By Rockland County Executive Ed Day

What it all comes down to is parking for five legislators.

Yes, that’s what’s standing between a deal that would add $4.51 million to the county’s coffers and an estimated half-million to the town of Clarkstown and its school district.

Our Ramapo Democratic delegation would rather spend your money to demolish the Sain Building and make it into a parking lot.

Or they want to spend your money to rebuild the aging Sain Building so county government can get bigger.

A bigger building for bigger government or more cars for bigger government.

Building just for the sake of building and spending – the edifice complex.

Those are not actions that will lead to a healthy and energized Rockland County.

Using the money from the sale of the Sain Building to pay off our deficit and streamlining our government to make it more efficient are my goals for Rockland County.

The sale will also enable us to more easily fund not-for-profits and give us an option to pay one-time expenses, like back pay negotiated in union contracts, instead of raising taxes..

I don’t want to build for the sake of building or spend your money just for the sake of spending.

The sale of the Sain Building will pave the way to a better future for Rockland.

The parking issue is, as I’ve said before, a red herring.

We have plenty of parking – free parking unlike other local counties like Westchester, where you have to feed meters on the busy downtown streets of White Plains or Bergen County, N.J., where you have to pay $4 if you park for more than an hour.

A study done by a licensed engineering firm confirmed that there is plenty of parking in and around the county offices.

And the study didn’t take into account 34 additional parking spaces that the county retained when it sold the bank building next door to the Sain Building.

And when the bank building was sold in 2012 for $4 million how come we didn’t hear any whining about parking or about a “vision” for the county center?

Again, the excuses offered up by the Ramapo Democratic delegation fall flat.

As does their complaint that we haven’t answered all of their questions about the proposed sale.

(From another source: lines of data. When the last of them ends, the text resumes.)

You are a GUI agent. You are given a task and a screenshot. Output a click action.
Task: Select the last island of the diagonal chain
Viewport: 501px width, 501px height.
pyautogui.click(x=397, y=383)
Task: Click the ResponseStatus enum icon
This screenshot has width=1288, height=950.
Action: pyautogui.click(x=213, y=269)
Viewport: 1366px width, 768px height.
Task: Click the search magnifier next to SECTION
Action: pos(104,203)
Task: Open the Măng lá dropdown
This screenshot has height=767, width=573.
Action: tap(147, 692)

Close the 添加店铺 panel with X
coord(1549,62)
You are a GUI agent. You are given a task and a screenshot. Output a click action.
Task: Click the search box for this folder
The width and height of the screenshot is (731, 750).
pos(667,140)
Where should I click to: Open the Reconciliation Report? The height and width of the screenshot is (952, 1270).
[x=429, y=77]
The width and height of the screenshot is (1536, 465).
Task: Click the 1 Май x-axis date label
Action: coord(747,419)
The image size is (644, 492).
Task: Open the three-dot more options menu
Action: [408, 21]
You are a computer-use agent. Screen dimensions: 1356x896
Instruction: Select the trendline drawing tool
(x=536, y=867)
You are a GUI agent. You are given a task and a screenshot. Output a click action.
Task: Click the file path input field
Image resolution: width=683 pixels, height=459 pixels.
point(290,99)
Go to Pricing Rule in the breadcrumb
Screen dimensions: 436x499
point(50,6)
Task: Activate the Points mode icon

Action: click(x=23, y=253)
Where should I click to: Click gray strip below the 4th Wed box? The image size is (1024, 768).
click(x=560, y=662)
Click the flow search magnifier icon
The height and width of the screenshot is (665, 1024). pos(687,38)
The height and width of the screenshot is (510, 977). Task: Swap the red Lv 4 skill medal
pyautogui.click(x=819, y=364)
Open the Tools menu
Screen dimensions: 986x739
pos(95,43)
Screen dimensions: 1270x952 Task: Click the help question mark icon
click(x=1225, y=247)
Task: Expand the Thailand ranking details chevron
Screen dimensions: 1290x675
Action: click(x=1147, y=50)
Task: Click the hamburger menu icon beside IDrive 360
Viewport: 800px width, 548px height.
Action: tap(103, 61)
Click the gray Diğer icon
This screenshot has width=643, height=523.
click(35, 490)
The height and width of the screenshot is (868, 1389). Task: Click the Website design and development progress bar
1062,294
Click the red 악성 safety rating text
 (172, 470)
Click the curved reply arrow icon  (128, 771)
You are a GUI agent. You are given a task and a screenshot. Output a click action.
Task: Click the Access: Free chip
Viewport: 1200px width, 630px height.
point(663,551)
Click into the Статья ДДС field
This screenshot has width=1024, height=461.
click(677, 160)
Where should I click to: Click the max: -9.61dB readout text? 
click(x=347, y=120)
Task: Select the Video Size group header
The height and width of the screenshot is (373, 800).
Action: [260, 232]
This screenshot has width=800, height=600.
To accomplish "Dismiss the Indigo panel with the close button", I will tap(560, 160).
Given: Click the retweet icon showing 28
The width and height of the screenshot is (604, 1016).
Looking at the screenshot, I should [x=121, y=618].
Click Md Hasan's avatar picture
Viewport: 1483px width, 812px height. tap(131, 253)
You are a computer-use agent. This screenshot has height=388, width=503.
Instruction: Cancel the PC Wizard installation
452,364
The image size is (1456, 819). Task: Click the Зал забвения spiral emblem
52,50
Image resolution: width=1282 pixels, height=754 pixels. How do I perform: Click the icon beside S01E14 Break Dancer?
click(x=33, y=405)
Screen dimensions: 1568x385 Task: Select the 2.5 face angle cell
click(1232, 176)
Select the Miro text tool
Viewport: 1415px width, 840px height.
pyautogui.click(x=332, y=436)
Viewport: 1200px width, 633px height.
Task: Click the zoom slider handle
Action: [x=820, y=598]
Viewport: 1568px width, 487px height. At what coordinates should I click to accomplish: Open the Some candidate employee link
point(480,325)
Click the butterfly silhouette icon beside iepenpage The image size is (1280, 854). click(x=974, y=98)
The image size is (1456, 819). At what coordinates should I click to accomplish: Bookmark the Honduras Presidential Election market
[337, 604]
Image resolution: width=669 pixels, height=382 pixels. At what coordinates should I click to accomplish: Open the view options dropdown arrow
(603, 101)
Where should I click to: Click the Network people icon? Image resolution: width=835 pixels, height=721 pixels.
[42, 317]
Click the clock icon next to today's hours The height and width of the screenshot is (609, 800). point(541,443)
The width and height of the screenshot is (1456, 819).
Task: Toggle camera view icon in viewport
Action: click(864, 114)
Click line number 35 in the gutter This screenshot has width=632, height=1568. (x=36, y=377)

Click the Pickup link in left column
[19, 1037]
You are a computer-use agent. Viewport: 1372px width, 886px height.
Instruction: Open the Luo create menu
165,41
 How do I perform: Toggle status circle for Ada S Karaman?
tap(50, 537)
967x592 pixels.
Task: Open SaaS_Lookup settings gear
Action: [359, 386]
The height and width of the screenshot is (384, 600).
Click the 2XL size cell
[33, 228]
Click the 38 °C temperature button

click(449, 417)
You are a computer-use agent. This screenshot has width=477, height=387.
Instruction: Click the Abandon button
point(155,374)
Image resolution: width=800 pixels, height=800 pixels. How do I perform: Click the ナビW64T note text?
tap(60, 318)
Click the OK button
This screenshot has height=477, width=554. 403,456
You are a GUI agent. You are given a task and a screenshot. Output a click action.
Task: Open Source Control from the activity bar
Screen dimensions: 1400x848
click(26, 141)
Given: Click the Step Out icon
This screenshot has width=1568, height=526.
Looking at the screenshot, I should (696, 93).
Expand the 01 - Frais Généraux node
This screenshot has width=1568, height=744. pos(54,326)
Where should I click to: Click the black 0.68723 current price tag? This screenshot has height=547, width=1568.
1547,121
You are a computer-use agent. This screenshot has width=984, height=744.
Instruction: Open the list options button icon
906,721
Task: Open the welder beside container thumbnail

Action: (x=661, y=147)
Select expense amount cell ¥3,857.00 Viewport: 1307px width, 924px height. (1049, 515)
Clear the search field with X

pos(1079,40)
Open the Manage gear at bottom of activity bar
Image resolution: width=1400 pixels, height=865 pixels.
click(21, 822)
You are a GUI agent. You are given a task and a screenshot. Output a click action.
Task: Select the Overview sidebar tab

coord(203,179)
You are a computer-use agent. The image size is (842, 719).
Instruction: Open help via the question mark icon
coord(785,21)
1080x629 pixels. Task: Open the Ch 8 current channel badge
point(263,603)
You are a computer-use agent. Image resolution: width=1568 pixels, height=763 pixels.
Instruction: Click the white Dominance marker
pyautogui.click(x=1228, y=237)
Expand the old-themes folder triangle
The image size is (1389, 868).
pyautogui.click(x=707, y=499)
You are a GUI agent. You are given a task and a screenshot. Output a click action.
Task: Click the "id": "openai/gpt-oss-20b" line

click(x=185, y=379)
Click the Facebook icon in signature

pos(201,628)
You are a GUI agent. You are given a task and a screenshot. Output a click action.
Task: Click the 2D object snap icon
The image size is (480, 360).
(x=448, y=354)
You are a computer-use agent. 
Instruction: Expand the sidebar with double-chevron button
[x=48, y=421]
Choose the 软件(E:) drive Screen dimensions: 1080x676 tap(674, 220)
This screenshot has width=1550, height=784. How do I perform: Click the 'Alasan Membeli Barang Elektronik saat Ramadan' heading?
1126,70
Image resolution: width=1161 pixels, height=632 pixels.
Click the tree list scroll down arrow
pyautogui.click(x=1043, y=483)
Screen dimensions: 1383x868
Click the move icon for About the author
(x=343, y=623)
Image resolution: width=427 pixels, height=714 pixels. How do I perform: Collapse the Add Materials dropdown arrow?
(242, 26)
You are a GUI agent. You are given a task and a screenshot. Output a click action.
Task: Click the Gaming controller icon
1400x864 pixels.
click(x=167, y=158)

My administration has provided the Legislature with reams and reams of documents regarding the sale, the potential buyer, the potential use, parking, traffic, etc. And, to their credit, some legislators have done their homework, read the information and voted to do the right thing. That includes all the Republicans on the two committees and Democrats Michael Grant, Harriet Cornell, Nancy Low-Hogan and Jay Hood.

More than a year after the Legislature approved the 2016 budget that called for the sale of the Sain Building, the sale has not come up for a vote before the full Legislature.

Certain legislators claim that they have not been given information.

To show how transparent we have been, I have posted just some of the most recent documents that have already been provided to the Legislature.

Here it is: http://rocklandgov.com/sain-building-documents/

You can read this information and you can decide if we’ve answered the questions.

Here are some questions that the members of the Ramapo Democratic aren’t asking, at least in public.

Why do we need to keep a building in deteriorating condition?

Under my administration, the county workforce has shrunk from more than 3,000 to 1,690.

Rockland County still owns the complex at the Dr. Robert Yeager Health Center in Pomona.

Crucial county services are located there. It’s in much better shape than the Sain Building and can be more easily adapted to different uses.

It’s not for sale. It will not be for sale.

In fact, we are in the process of moving county workers from the Sain Building into the building that formerly housed the Summit Park nursing home.

Those employees, by the way, won’t be parking at the Sain Building since they won’t be working in the Sain Building.

So if parking isn’t an issue, if the building is in deteriorating condition and is unneeded, why the fight to hold onto it, no matter the cost?

What exactly is the goal of the Ramapo Democrats who have been blocking this sale for more than a year?